# RECORDS SUPPLIED
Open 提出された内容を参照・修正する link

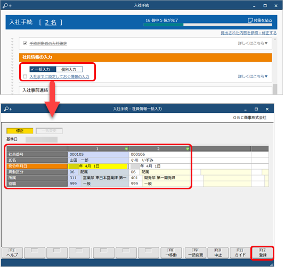tap(249, 33)
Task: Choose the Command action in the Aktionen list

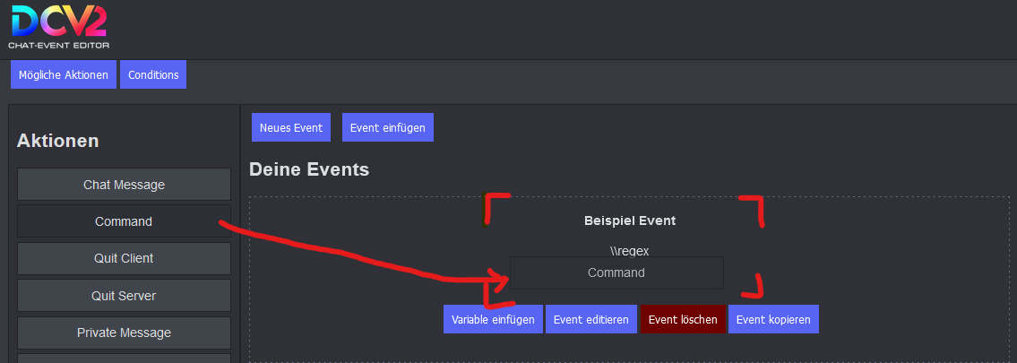Action: pyautogui.click(x=124, y=221)
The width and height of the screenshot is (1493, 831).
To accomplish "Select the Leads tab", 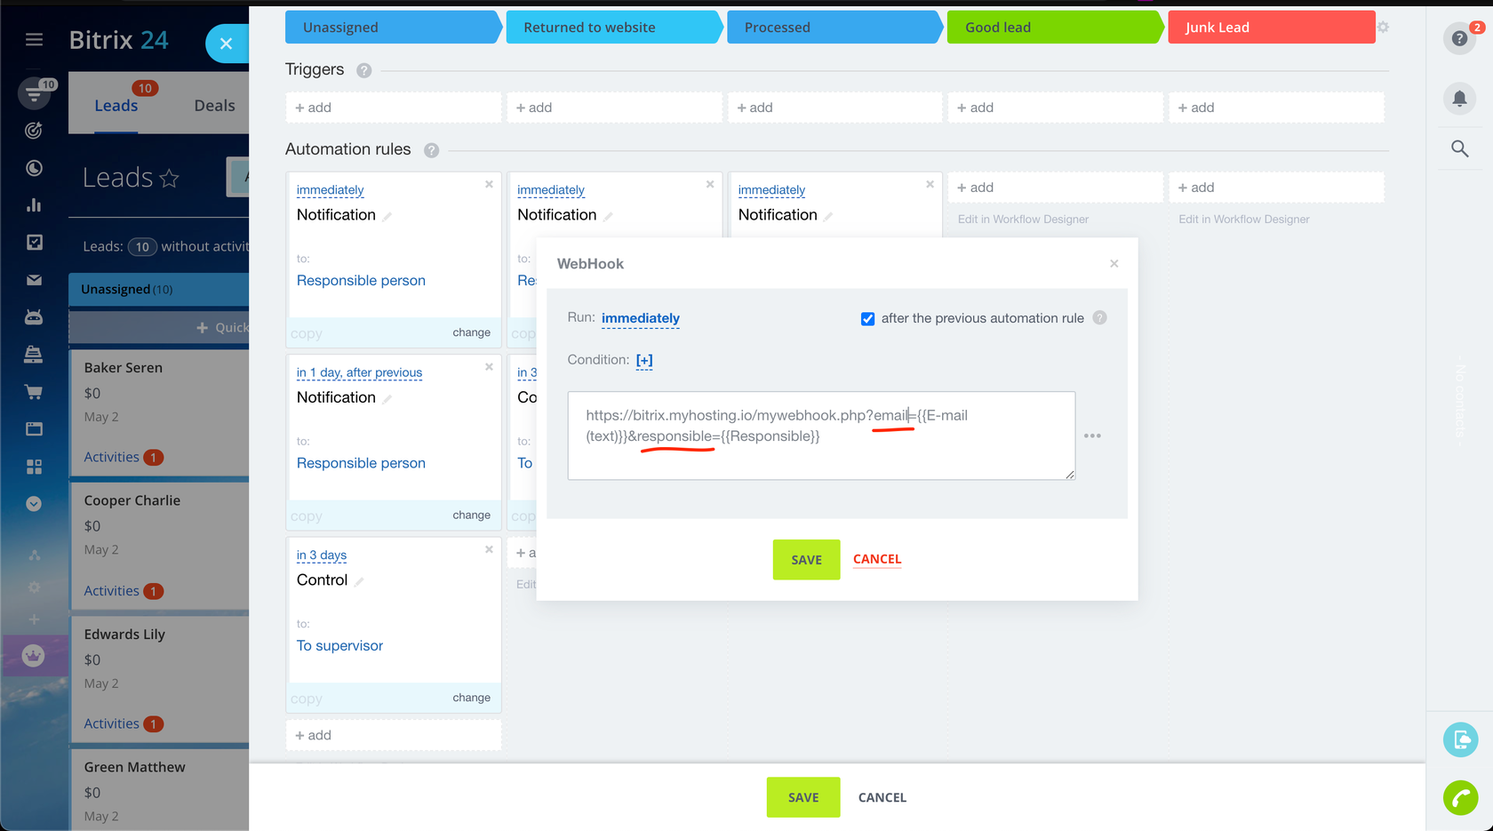I will pos(116,106).
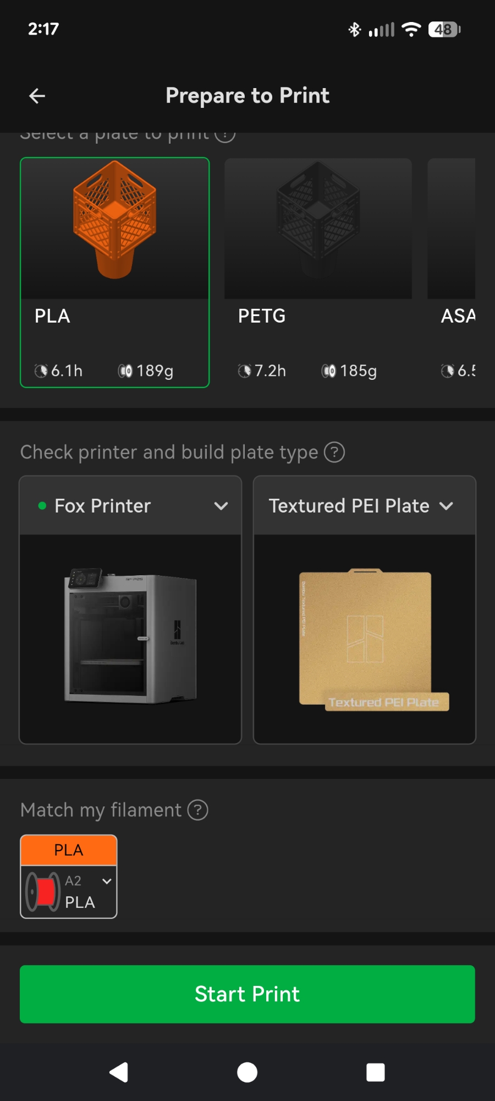This screenshot has height=1101, width=495.
Task: Tap the back arrow icon
Action: tap(37, 96)
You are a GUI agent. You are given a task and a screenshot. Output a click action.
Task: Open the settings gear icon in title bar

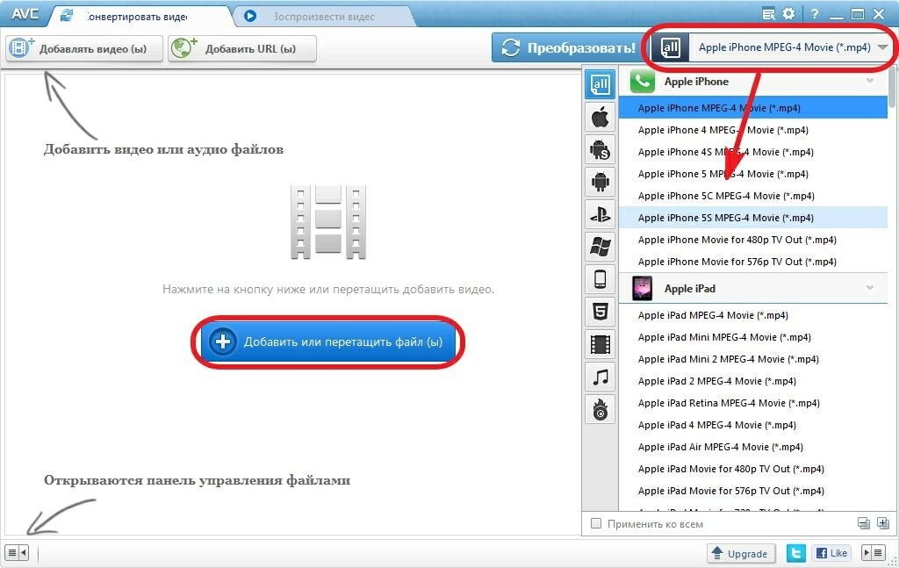[788, 14]
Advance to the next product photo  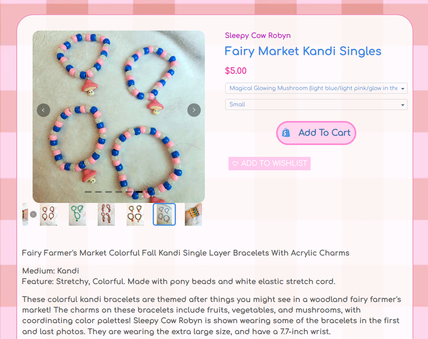tap(194, 110)
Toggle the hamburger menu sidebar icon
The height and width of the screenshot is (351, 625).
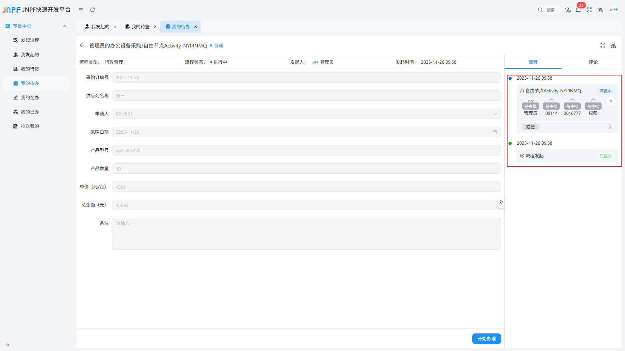click(x=81, y=10)
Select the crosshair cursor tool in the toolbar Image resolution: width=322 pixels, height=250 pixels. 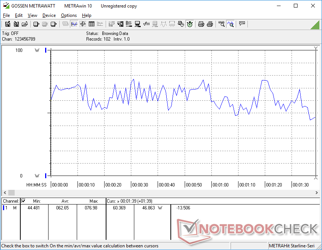tap(83, 24)
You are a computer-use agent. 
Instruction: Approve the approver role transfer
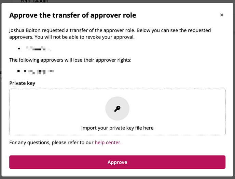tap(118, 162)
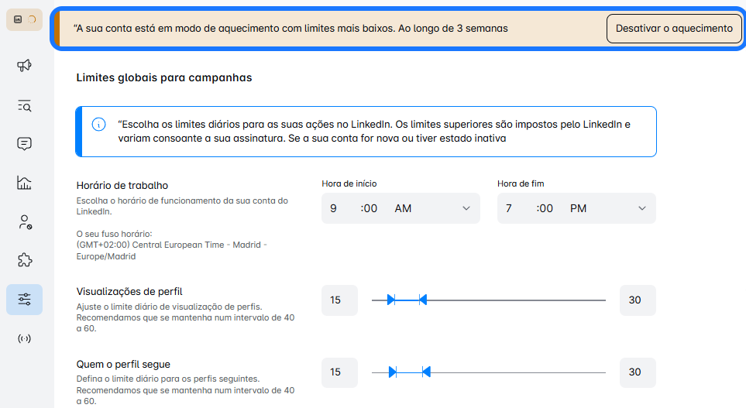Open the analytics chart icon in sidebar
Image resolution: width=746 pixels, height=408 pixels.
[24, 183]
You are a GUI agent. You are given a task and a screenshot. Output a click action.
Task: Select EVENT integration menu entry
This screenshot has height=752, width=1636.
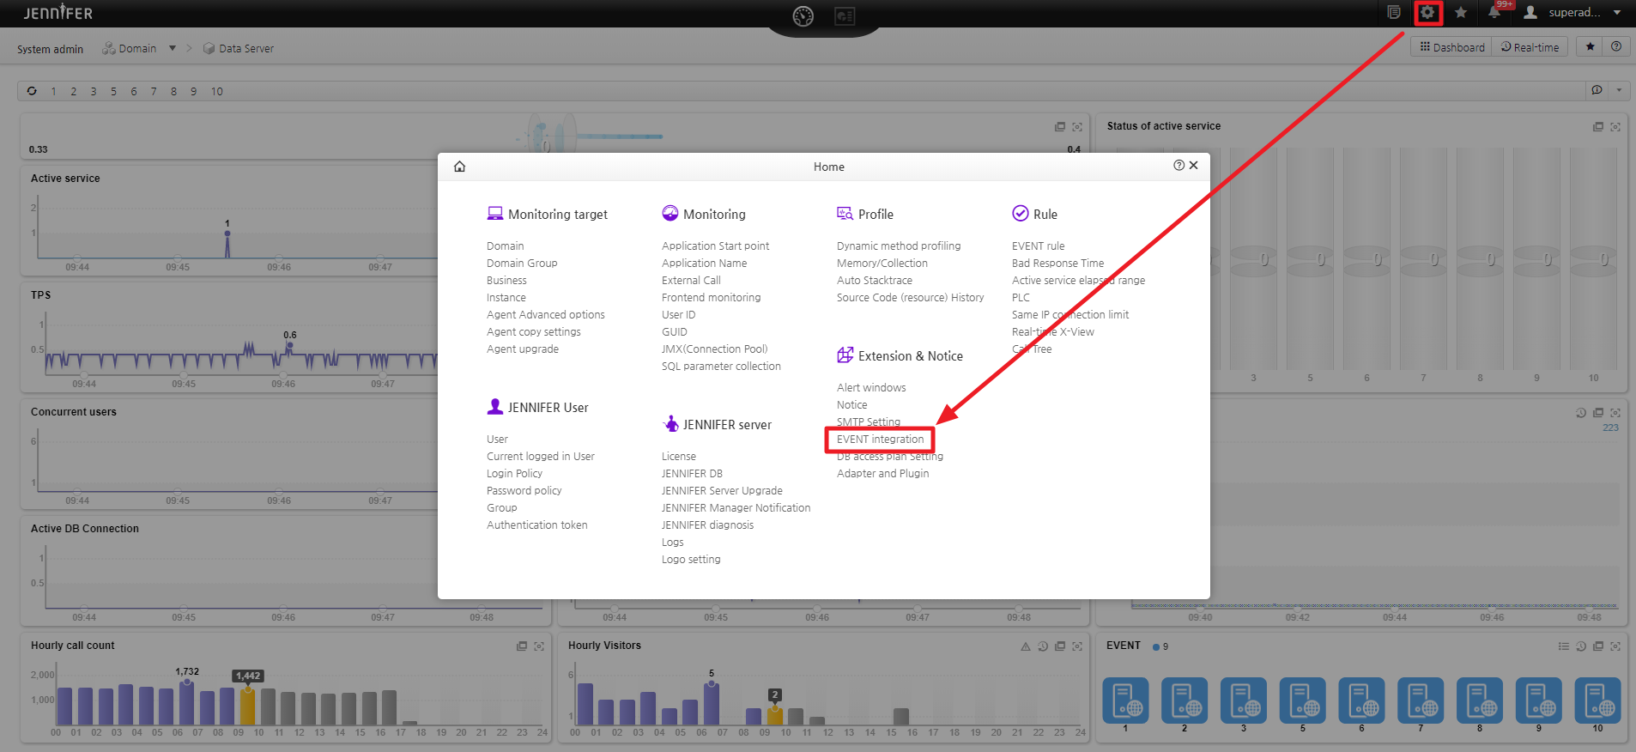click(880, 440)
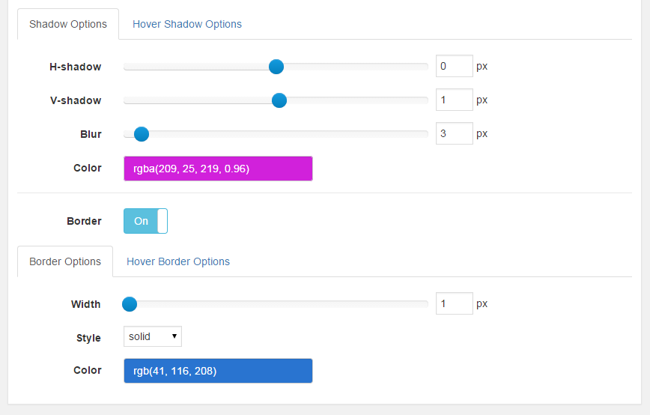Open the Hover Border Options tab
The height and width of the screenshot is (415, 650).
point(178,261)
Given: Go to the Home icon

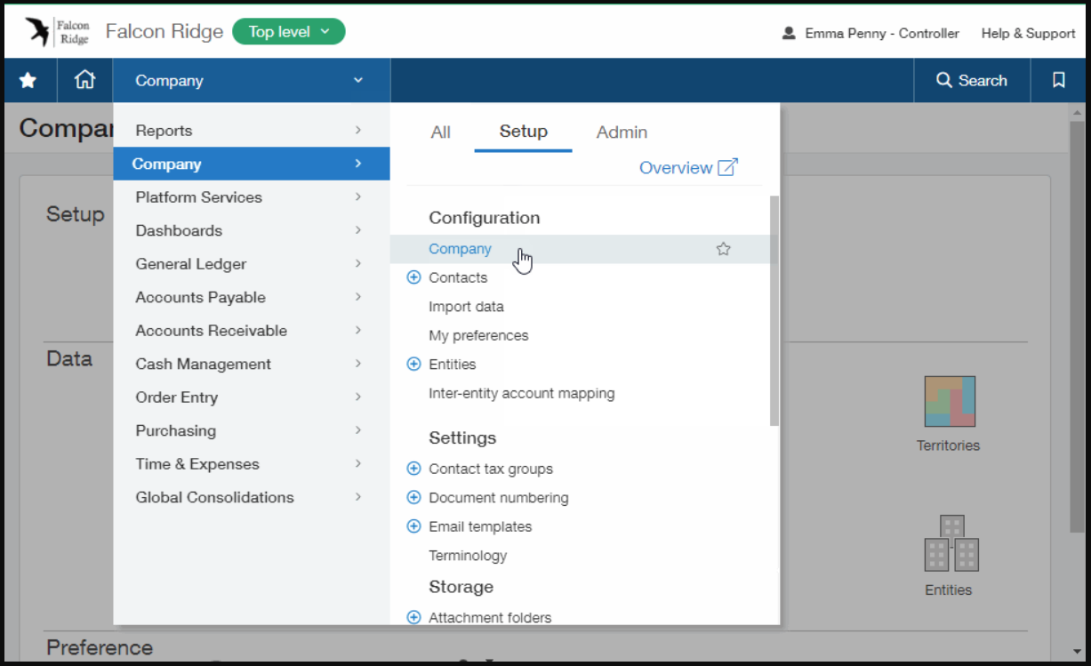Looking at the screenshot, I should [84, 81].
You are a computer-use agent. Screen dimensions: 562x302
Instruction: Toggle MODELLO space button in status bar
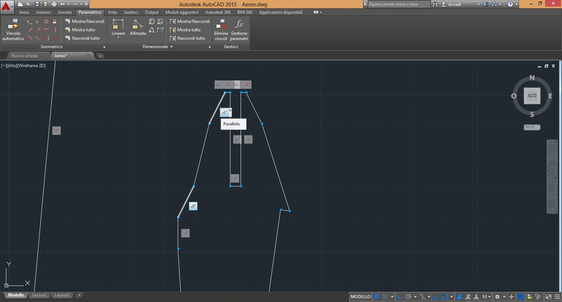360,296
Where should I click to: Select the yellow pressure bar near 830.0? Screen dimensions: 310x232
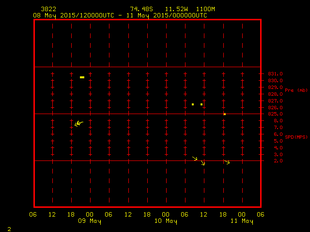[x=82, y=77]
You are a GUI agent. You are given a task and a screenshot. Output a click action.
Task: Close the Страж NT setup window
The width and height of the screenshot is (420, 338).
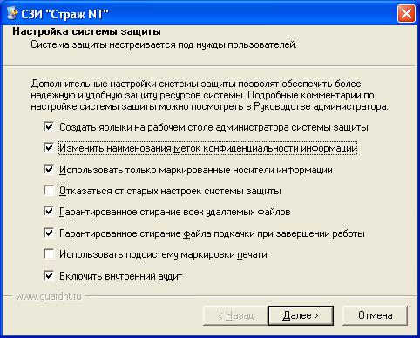pos(406,14)
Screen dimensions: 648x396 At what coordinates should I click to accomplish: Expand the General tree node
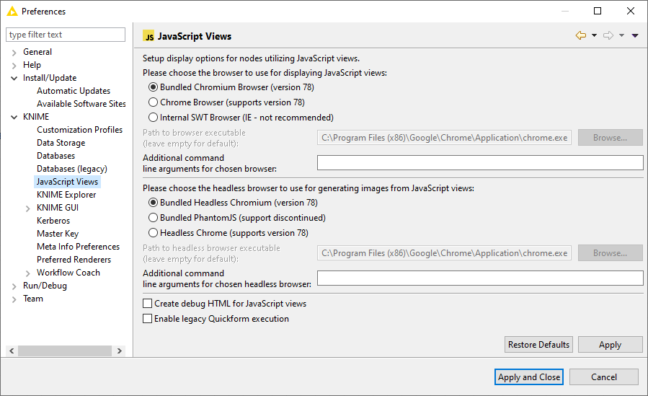(x=14, y=52)
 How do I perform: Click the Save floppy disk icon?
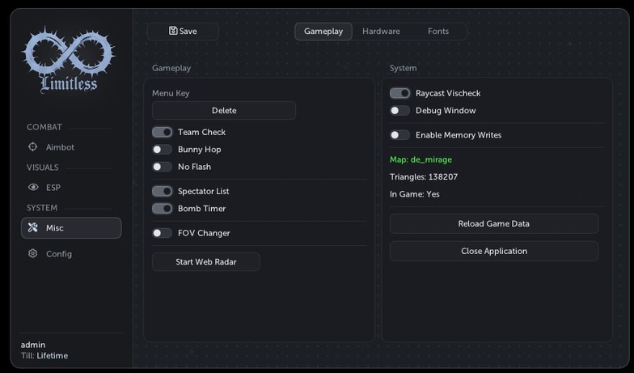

# EXERCISE REQUIREMENTS
Once the line containing "The width and height of the screenshot is (420, 338)." is found, it and every line through the end of the records above should be output exactly, with no pictures.

# WRITTEN RESPONSE
The width and height of the screenshot is (420, 338).
pos(406,14)
Screen dimensions: 648x396 At what coordinates should I click to accomplish: Expand the General tree node
(x=14, y=52)
 How do I perform: Click the Save floppy disk icon?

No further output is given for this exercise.